Дорохов козырнул, развернулся. Бугров — коротко, молча, с тем слегка испытующим выражением глаз, с которым он в первый вечер меня изучал в землянке. Мы двинулись по ходу сообщения в сторону правого фланга.
Я шёл вторым. Дорохов впереди. Бугров за мной, с лопатой за плечом и топориком у пояса. Понятно было, зачем лопата: будем мерить шагами и тут же, предварительно, намечать линии. Карандаша в руке у меня хватит на чертёж, земляной знак оставит лопата. И мне впервые за утро подумалось, что это совсем не кабинетная работа. В университете чертёж фортификации у меня требовался как иллюстрация к статье. Здесь — как инструкция, по которой завтра начнёт кто-то копать.
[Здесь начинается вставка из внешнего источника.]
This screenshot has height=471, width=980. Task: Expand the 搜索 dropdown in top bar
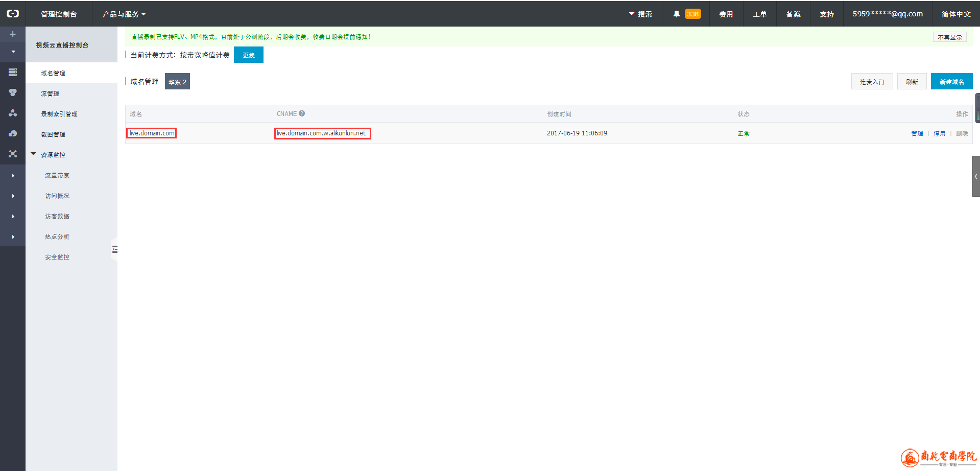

Разница между эссе и чертежом не в словах, а в ответственности. В эссе за ошибку ставят «неудовлетворительно». В чертеже — ложится очередь.
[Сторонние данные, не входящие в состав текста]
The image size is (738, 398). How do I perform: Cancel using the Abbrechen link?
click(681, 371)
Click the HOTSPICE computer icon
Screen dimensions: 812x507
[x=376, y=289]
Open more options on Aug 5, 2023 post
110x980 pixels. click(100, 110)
В «усу» днём всё выглядело иначе, чем ночью. Стенки, которые ночью меня облегали, теперь казались ниже и кособокие, с размытым верхом. Настил на дне был тем же, что утром, — гнилые жерди в чёрной воде, — но воды в некоторых местах прибавилось. Я поглядел в небо, небо было пасмурное, без дождя, но с тем мутным обещанием его, которое в октябре Галиции не обманывает.
Мы дошли до середины «уса». Я остановился.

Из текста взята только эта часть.